Marlin followed Glory across the room and stood behind the chair, one hand on her shoulder. Lyddie straightened her shoulders, held still, and created a dramatic moment of anticipation. Even if the teacher had not been coaching her, Lyddie, of all the Grabills, would have come to this technique on her own.
The lyric, pure tone flowing from the perfect O of his sister’s mouth stunned Marlin.
How did he not know she could produce such beauty?
“Silent night!” she sang. “Holy night! All is calm, all is bright.”
Glory’s fingers patted Marlin’s hand on her shoulder.
“‘Round yon virgin, mother and child, holy infant, so tender and mild, sleep in heavenly peace. Sleep in heavenly peace.”
She stopped, reminding Marlin that she had agreed to his condition of just one stanza. Somehow, when Marlin was not paying attention, Lyddie had become a young woman and exchanged a child’s sweet voice for a startling soprano. She had a habit of humming during her chores, but no one else in the family sang outside of church or the young people’s Singings. Lyddie was too young for Singings that
Marlin and Glory attended until they married, and Marlin had crossed the aisle to sit with his father among the men during church services before Lyddie was born and had never heard her sing during worship.

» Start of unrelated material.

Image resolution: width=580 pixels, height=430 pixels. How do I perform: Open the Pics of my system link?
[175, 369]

Though Lyddie stood still and silent now, the room burst with the beauty of her gift.
Glory spoke. “That is lovely, Lyddie. Lovely.”
Marlin stumbled toward his sister. “I confess, I had no idea.”

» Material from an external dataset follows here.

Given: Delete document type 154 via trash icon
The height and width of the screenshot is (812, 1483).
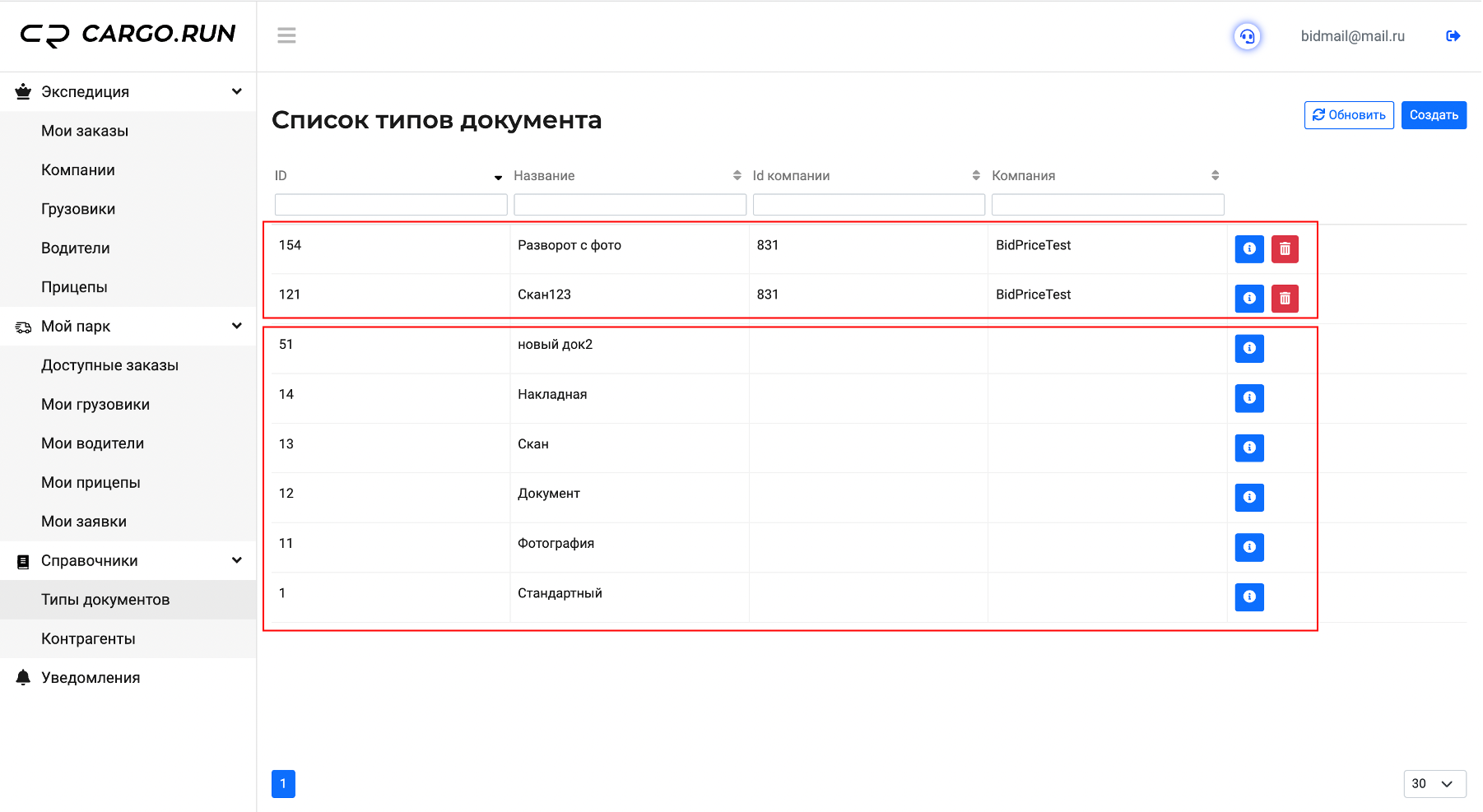Looking at the screenshot, I should click(1285, 248).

“I can still practice,” Lyddie said. “I can do better. I want to give God my best.”
“There is no need,” Glory said. “As long as you know the words, the music will be gorgeous.”
“Perfect,” Marlin said, “it’s perfect, as every Christmas carol should be.”
He glanced at Glory, whose eyes glistened. Tears? The streaming afternoon light catching her eyes for a split second? A plea for…Marlin could not finish the thought.
Chapter 5
Thank you.” Glory stood. Beneath her dress, her knees wobbled, and she did not let go of the chair until she found her balance. One glass of water all day was not sufficient nourishment. She would make herself eat the bread on the tray.
Lyddie took a long step sideways. “Mamm will be looking for me. Work on a farm never stops.”
Glory’s stomach soured, putting her off the notion of eating the bread. What must her mother-in-law think of her? The English would call it lollygagging. Dawdling. Malingering. And maybe they were right.
Lyddie shuffled out of the room, and Marlin closed the door behind her.
“Are you all right?” he said.
She neither nodded nor shook her head.
“Glory, what’s wrong?”
“If I knew, I would tell you.”
“Something is wrong, then.” Marlin approached her.
“Just a passing gloom.” Surely even Marlin had despondent moments. “I will be all right. Just give me a minute.”
“You should go back to bed.”
“But—”
Marlin shook a finger. “It is still three hours until supper. You may as well rest until then.”
“I should help with the vegetables, or at least set the table.”
“My sisters will do that,” Marlin said. “Someday you will be the mamm, but right now you are a bride, and the household will run as it always has.”